BuddyMoE: Exploiting Expert Redundancy to Accelerate Memory-Constrained Mixture-of-Experts Inference

TL;DR

BuddyMoE addresses the memory bottleneck in inference for large Mixture-of-Experts models by exploiting functional redundancy among experts. It identifies functionally similar 'buddy' experts offline via co-activation analyses and uses a three-metric runtime policy to substitute missing GPU-resident experts with buddies, avoiding costly PCIe transfers. This approach yields substantial throughput gains (up to about 10% in the reported setup) with minimal accuracy degradation, and reduces PCIe bandwidth pressure by avoiding unnecessary data movement. The method enables more practical deployment of memory-hungry MoE models on memory-constrained hardware, providing a robust fallback for prefetch misses and complementing existing offloading and prefetching techniques.

**Required work**
Resume the BuddyMoE text after its last sentence. The items have no connection to the BuddyMoE text.

**Entries shown**
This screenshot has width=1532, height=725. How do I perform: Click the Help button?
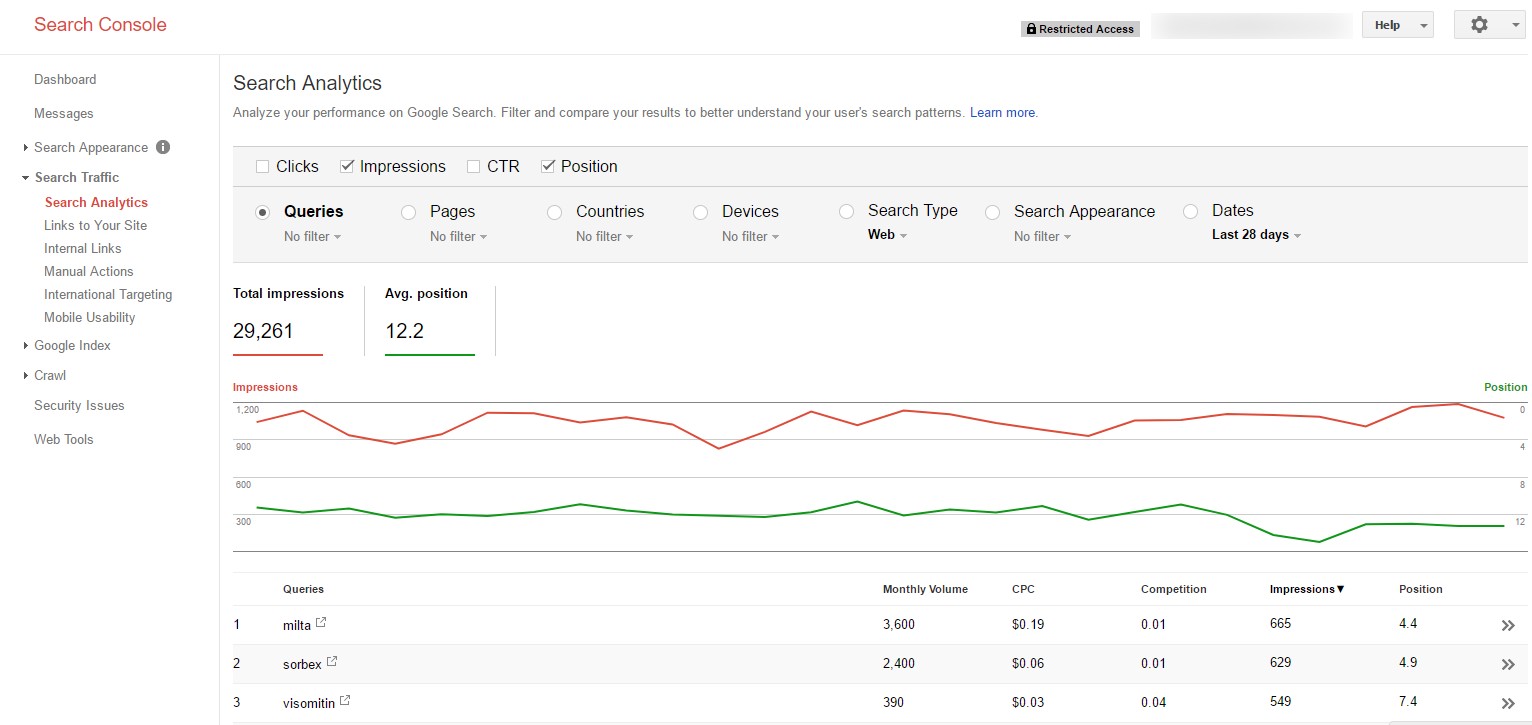coord(1397,25)
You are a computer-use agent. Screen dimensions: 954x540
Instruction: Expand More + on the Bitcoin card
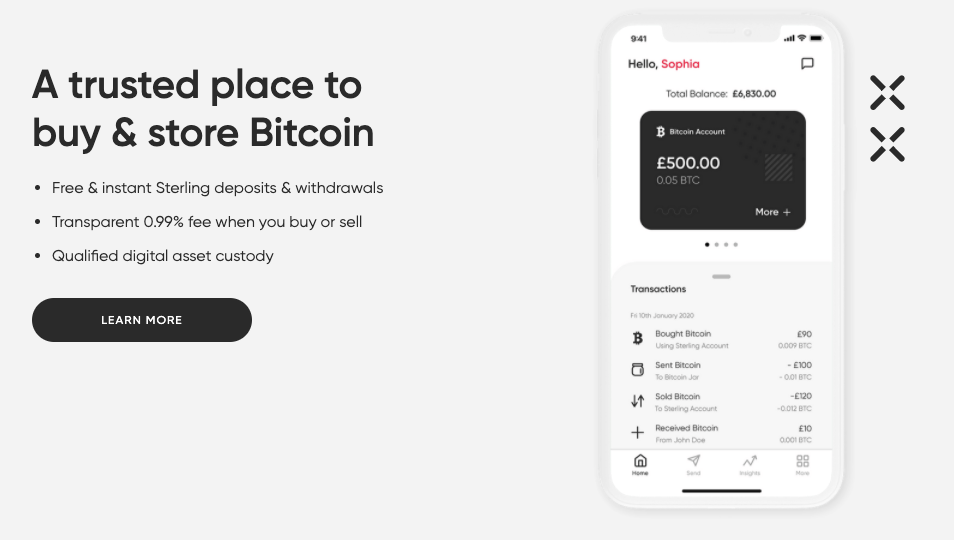[773, 212]
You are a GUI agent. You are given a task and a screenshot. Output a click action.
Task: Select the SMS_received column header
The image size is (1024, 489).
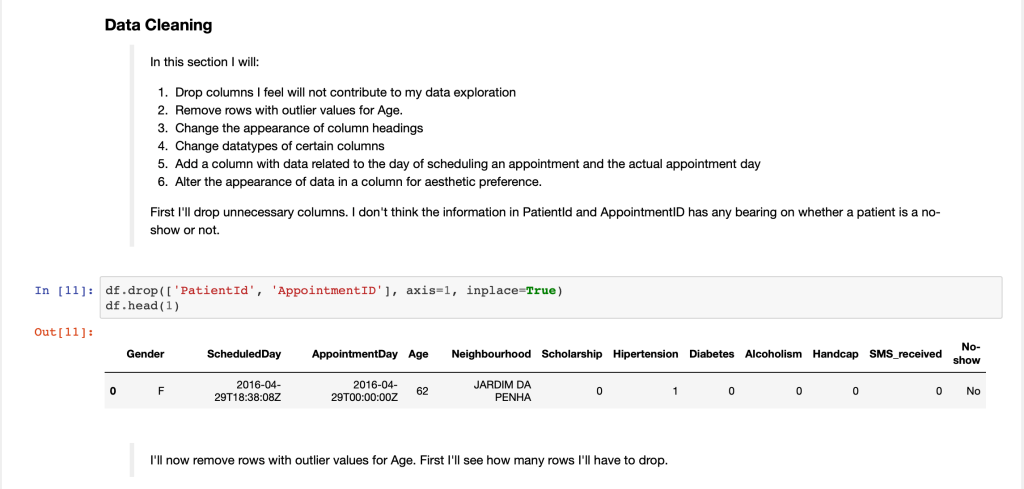(907, 354)
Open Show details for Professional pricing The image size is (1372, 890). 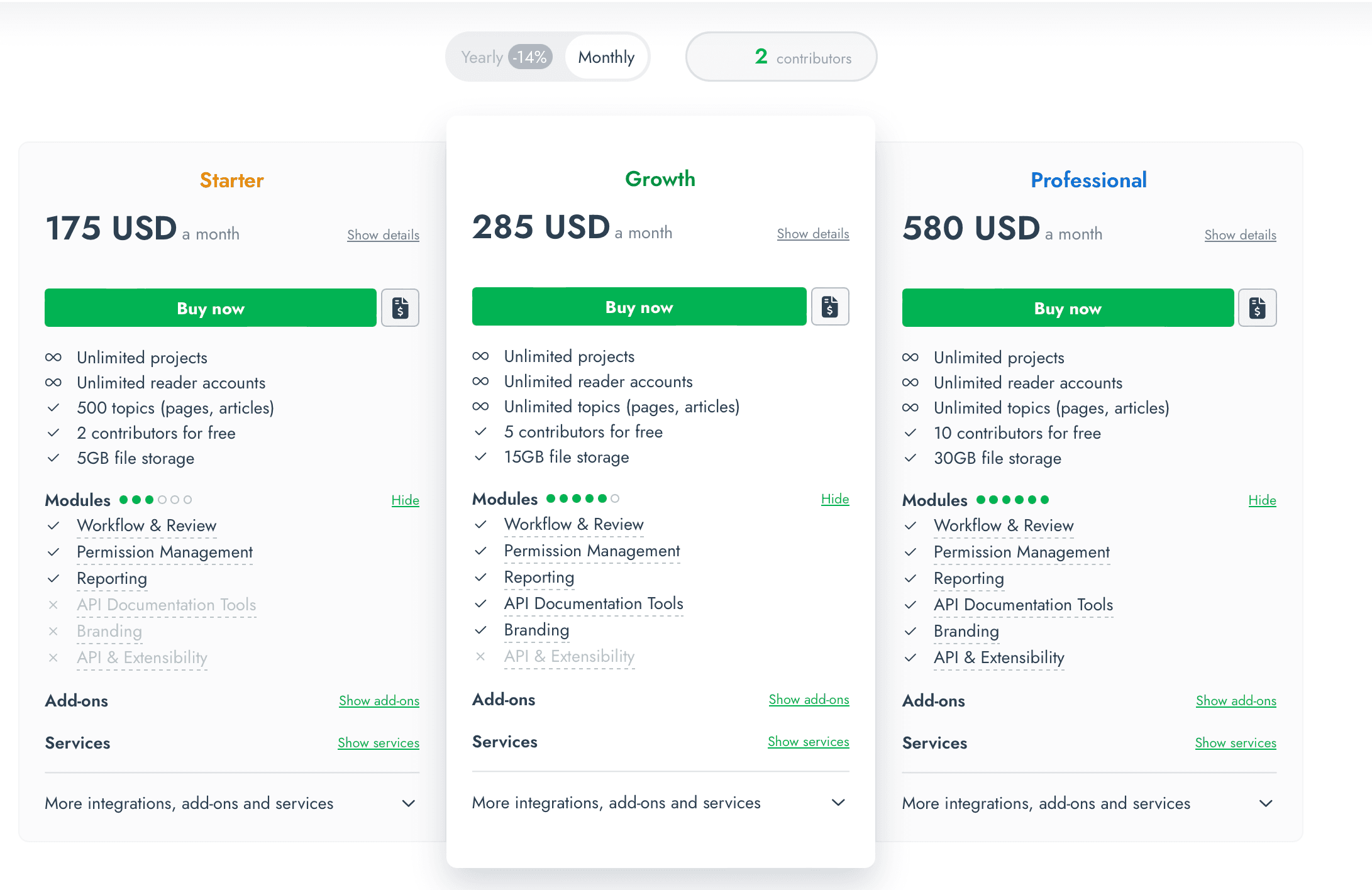(x=1240, y=235)
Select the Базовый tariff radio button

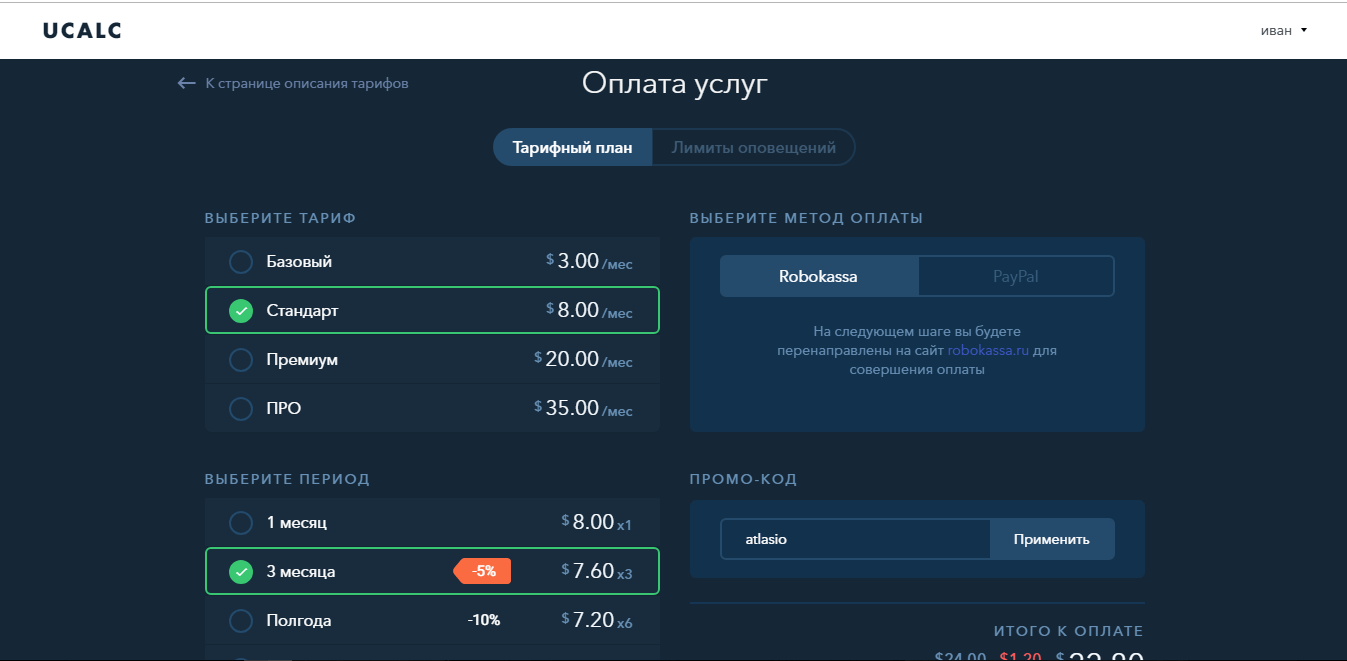click(x=241, y=262)
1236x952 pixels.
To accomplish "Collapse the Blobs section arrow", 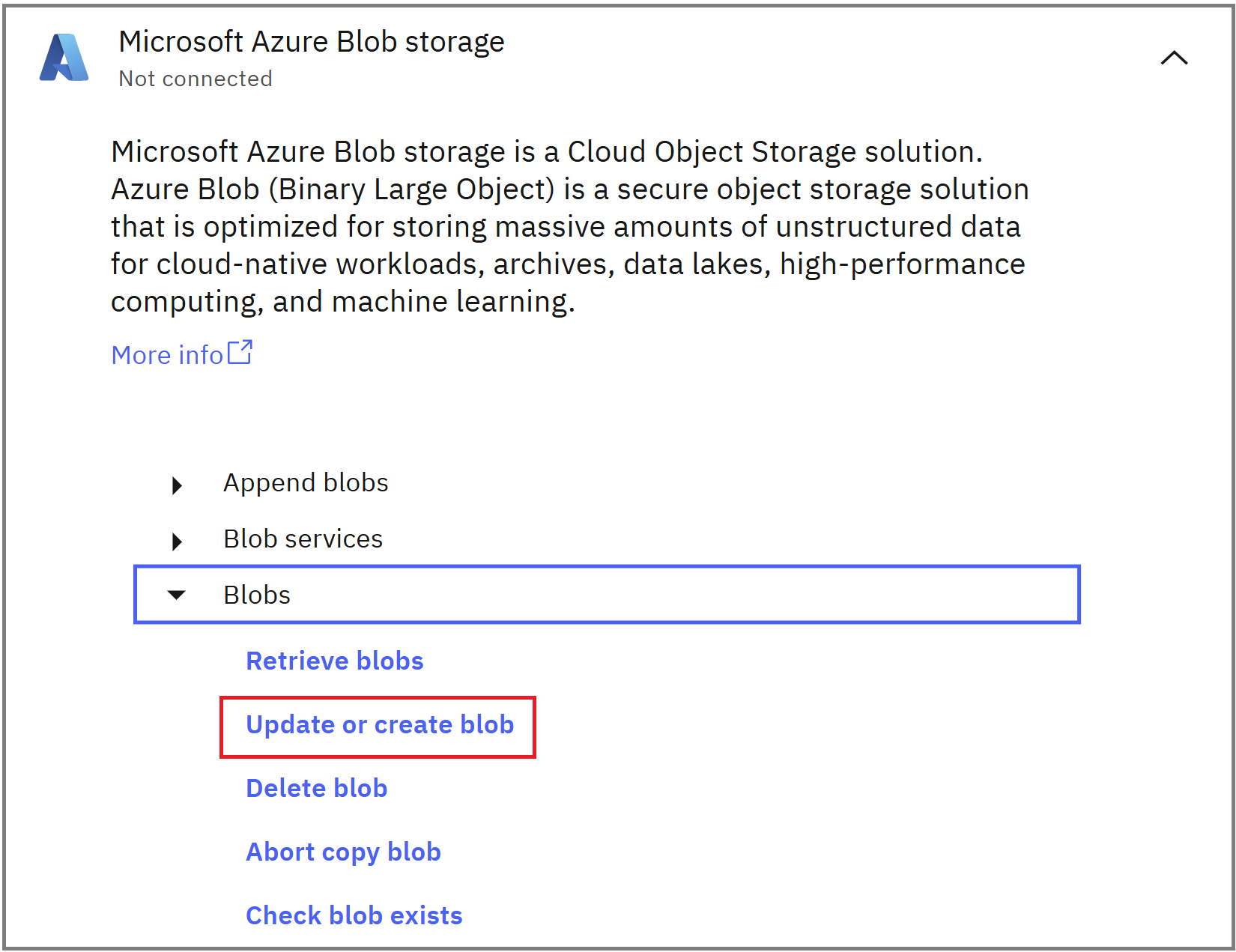I will 177,595.
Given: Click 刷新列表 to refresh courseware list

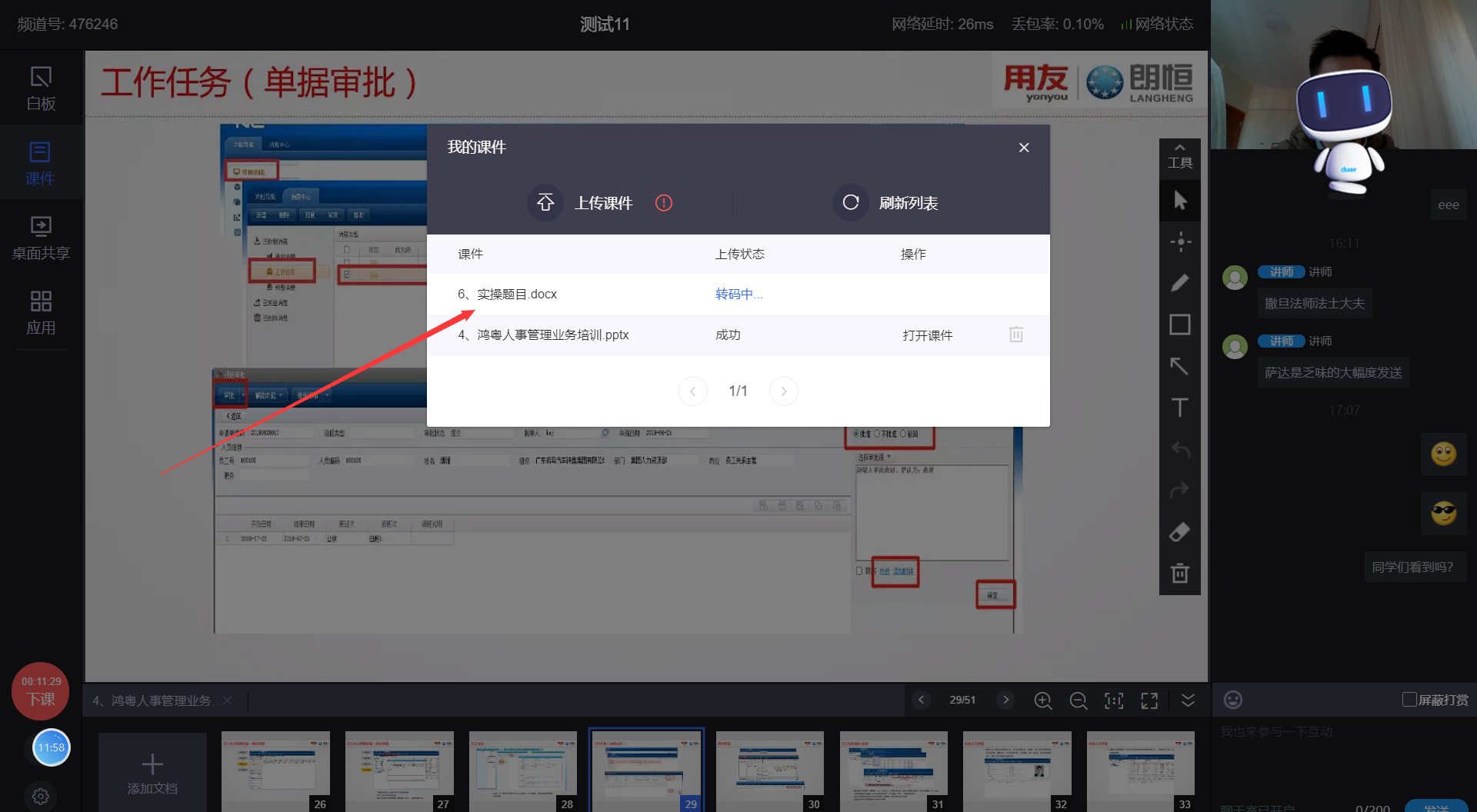Looking at the screenshot, I should (886, 203).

**Reply to the exercise**
Abstract

Mixture-of-Experts (MoE) architectures scale language models by activating only a subset of specialized expert networks for each input token, thereby reducing the number of floating-point operations. However, the growing size of modern MoE models causes their full parameter sets to exceed GPU memory capacity; for example, Mixtral-8x7B has 45 billion parameters and requires 87 GB of memory even though only 14 billion parameters are used per token. Existing systems alleviate this limitation by offloading inactive experts to CPU memory, but transferring experts across the PCIe interconnect incurs significant latency (about 10 ms). Prefetching heuristics aim to hide this latency by predicting which experts are needed, but prefetch failures introduce significant stalls and amplify inference latency. In the event of a prefetch failure, prior work offers two primary solutions: either fetch the expert on demand, which incurs a long stall due to the PCIe bottleneck, or drop the expert from the computation, which significantly degrades model accuracy. The critical challenge, therefore, is to maintain both high inference speed and model accuracy when prefetching fails.

Figures (9)

• Figure 1: Model size is scaling substantially faster than single-accelerator memory (2017–2025). Left (log) axis: relative model size; right axis: relative device memory, illustrating the widening gap.
• Figure 2: Architectural comparison between a standard Transformer block (a) and a MoE block (b). The MoE architecture replaces the single, dense FFN with a pool of experts, only a subset of which are activated per token.
• Figure 3: Overview of the expert prefetching pipeline. While the GPU computes block i, the CPU uses the attention output to predict the required experts for the next block (i+1) and prefetches them. This overlaps I/O with computation to hide latency. A verification step is used to handle prediction mismatches.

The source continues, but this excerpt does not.